Glucksmann criticises the notion that Islamic terrorism is a product of the clash of civilizations between Islam and the West, arguing that the first victims of Islamic terrorism are Muslims:

Why do the 200,000 slaughtered Muslims of Darfur not arouse even half a quarter of the fury caused by 200-times fewer dead in Lebanon? Must we deduce that Muslims killed by other Muslims don’t count – whether in the eyes of Muslim authorities or viewed through the bad conscience of the West? [9]

Later years

Glucksmann supported military action by the West in Afghanistan and Iraq, and was highly critical of Russian foreign policy, supporting for example Chechen independence. [11] However, he was against the Abkhazian and South Ossetian independence from Georgia, arguing that Georgia is essential to maintaining European Union "energy independence," vis-a-vis Russia, through access to oil and gas reserves in the former Soviet republics: "If Tbilisi falls, there will be no way to get around Gazprom and guarantee autonomous access to the gas and petroleum wealth of Azerbaijan, Turkmenistan, and Kazakhstan". [11]

Glucksmann in Festival SOS 4.8 in Murcia, 2009 Glucksmann.JPG
Glucksmann in Festival SOS 4.8 in Murcia, 2009

As proof of Russia's plans to use energy blackmail, Glucksmann referenced a biting anti-Gazprom satirical song performed at the annual satirical award show "Silver Rubber Boot", which made jokes like: "If the Eurovision Song Contest denies victory to Russia again, we are going to drive to their concert and block their gas with our bodies!" [12] Glucksmann cited this as evidence that the Russian people want to cut off gas to Ukraine and Europe. He wrote:

Consider a popular song performed by a military choir in Moscow. Its chorus depicts the “radiant future” that Gazprom is preparing: “Europe has a problem with us? We will cut off its gas..." The Russian public loves the song. [13]

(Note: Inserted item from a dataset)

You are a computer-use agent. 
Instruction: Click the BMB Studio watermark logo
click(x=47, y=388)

Glucksmann supported Nicolas Sarkozy for the April–May 2007 presidential election. [14]

In August 2008 he co-signed an open letter with Václav Havel, Desmond Tutu, and Wei Jingsheng calling upon the Chinese authorities to respect human rights both during and after the Beijing Olympic Games. [15]

He was a signatory of the Prague Declaration on European Conscience and Communism. [16]

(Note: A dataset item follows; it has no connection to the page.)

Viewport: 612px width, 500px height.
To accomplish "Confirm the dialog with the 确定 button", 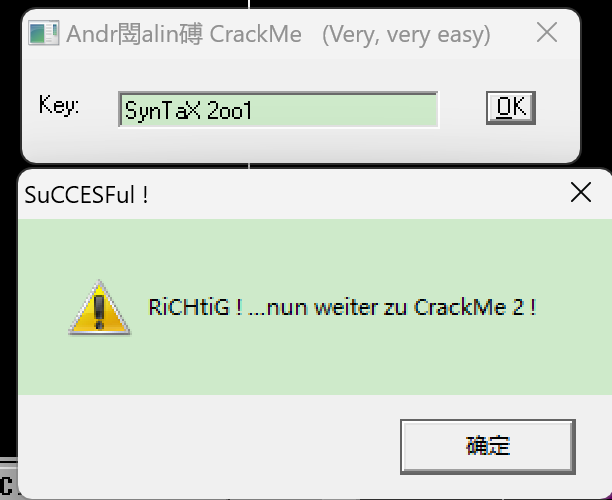I will (x=487, y=447).
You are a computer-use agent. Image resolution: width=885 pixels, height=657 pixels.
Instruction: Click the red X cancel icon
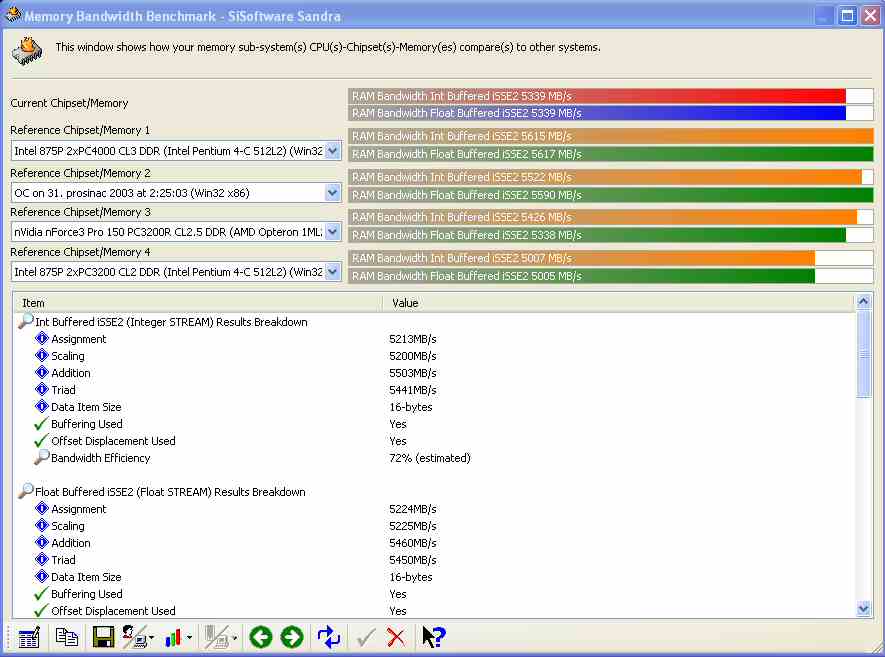click(396, 637)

Glucksmann died in Paris on 10 November 2015 at the age of 78. [3] He is survived by his son Raphael, who announced Glucksmann's death on Facebook. [17]

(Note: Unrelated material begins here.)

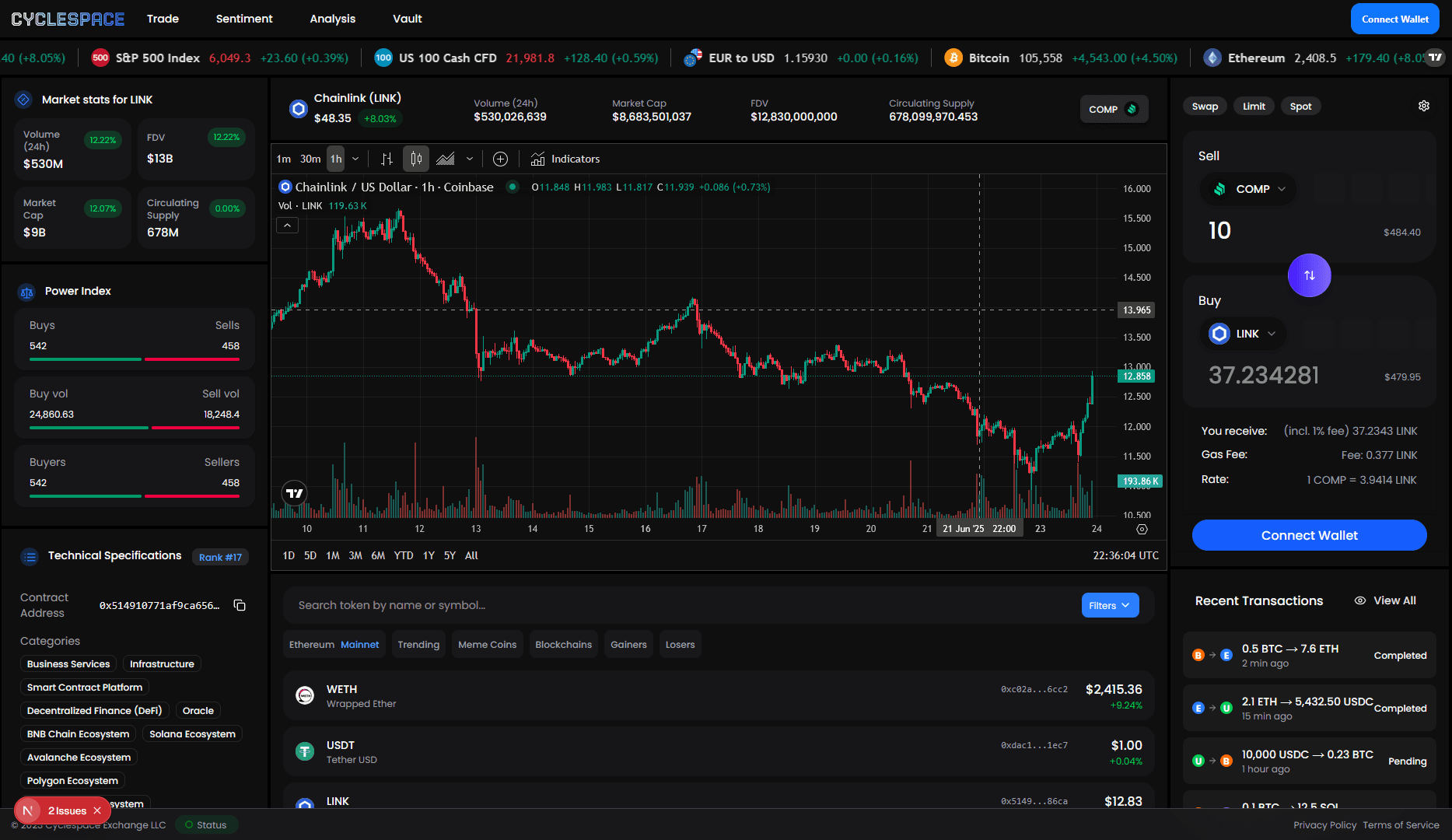Switch chart range to 1M
The image size is (1452, 840).
[x=333, y=555]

In reaction to his death, President François Hollande said that Glucksmann always "listened to the suffering of peoples". [5] Former president and opposition leader Nicolas Sarkozy commented on Glucksmann's death by saying: "[Glucksmann] turned a page in French thought from the second half of the 20th Century". [5]


Note: Many of his works were translated into German by his long-term colleague Helmut Kohlenberger.